Дальше пошли технические подробности. Их обсуждение заняло примерно в десять раз меньше времени, чем рассказ Манюка о его личной жизни.
— Ну, кажется, все, — подвел итог беседы Манюк. И словно спохватился. — А ты-то как? Жив-здоров? А то про малярию так громко кричишь. Знаешь, у кого что болит, тот о том и говорит. Ты там поосторожнее.
— Да все в порядке у меня, не волнуйся. Исправно пью виски. Регулярно поддерживаю уровень алкоголя в крови, чтобы малярия не пристала.
— Я вот что тебе скажу, Андрюша. Я старше тебя. Возможно, я не умнее тебя, но я старше. И, как старший, скажу тебе — пора возвращаться к нормальной жизни. Одеть дорогой костюм, занять достойное место в охраняемом офисе. Можешь, конечно, не трястись при слове «малярия», но для профилактики тебе уже положено переключиться на более прохладные страны. Тебе ведь не обязательно руководить твоим бизнесом из эпицентра. В дорогом костюме больше заработаешь.
— Леня, дружище, — я заговорил было менторским тоном, но сразу же осекся. В случае с Манюком поучительные интонации были неуместны. — Ну, что тебе сказать, как тебе объяснить? Я и сам не знаю, почему я застрял здесь так надолго. Наверное, потому что мне все это нравится.
— Нравится?
— Ну, да. Я втянулся. Я сел на аттракцион, с которого не спешу слезать.
— А деньги? Разве тебе они не нужны?
— Мне их хватает. Больше не надо. — Я мысленно представил себе, как вытянулось и превратилось в овал круглое лицо Манюка в тот момент, когда я произнес эти слова, сделал хорошую паузу и продолжил. — Но и меньше тоже не надо.
И мы оба громко рассмеялись.

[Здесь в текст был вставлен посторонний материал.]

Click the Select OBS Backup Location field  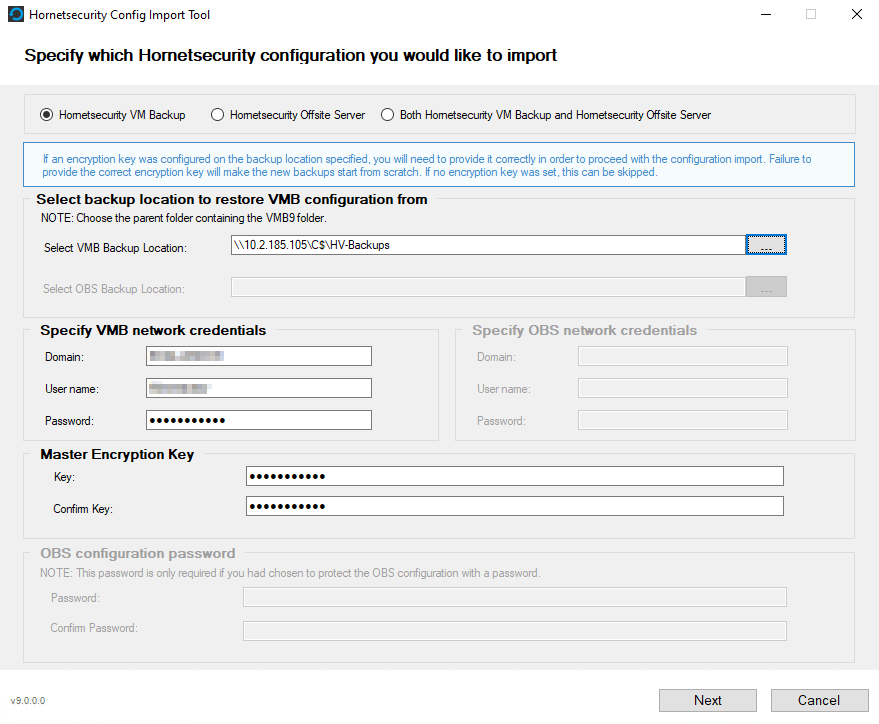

Но на душе было необъяснимо грустно. Такая усталая грусть, похожая на затихающую зубную боль. Слегка беспокоит, но работать не мешает.
Я был не прочь воспользоваться единственным лекарством, которое могло бы мне помочь. Я вышел на улицу, сел в джип и отправился в ресторан «Бунгало». В это время Маргарет обычно руководила процессом зарабатывания денег на голодных монровийских чиновниках, которые заказывали бизнес-ланч в ее ресторане, восседая в своем кабинете или же за столиком на площадке, прямо среди гостей. Я уже неплохо изучил привычки Мики и обычно не отрывал ее от дел среди бела дня. Но в этот раз мне хотелось забыться. Пока я ехал в «Бунгало», тихая грусть вела себя точно, как зуб с дыркой. Сначала она едва напоминала о себе, потом стала давить все сильнее и сильнее, и, наконец, ко мне опять вернулось то отвратительное чувство, которое накатило на меня в Сприггсе, в день нашего с Маргарет знакомства. Это было странное и унизительное чувство. Как-будто бы одновременно тебя уличили в трусости и в чем-то невероятно постыдном. Например, застукали в постели с женой лучшего друга, и ты попытался бежать, забыв надеть впопыхах штаны. Когда я подъехал к «Бунгало», я готов был отдать гораздо большую, чем пятнадцать тысяч долларов, сумму, если бы можно было избавиться от чувства вины перед незнакомой мне женщиной и ее детьми, которые живут в далеком Симферополе и все еще надеются, — я уверен был, они надеются, ведь официально экипаж числился пропавшим без вести! — что однажды Арам Левочкин вернется. «Это совесть?» — удивленно спрашивал я сам себя. Ответа не было.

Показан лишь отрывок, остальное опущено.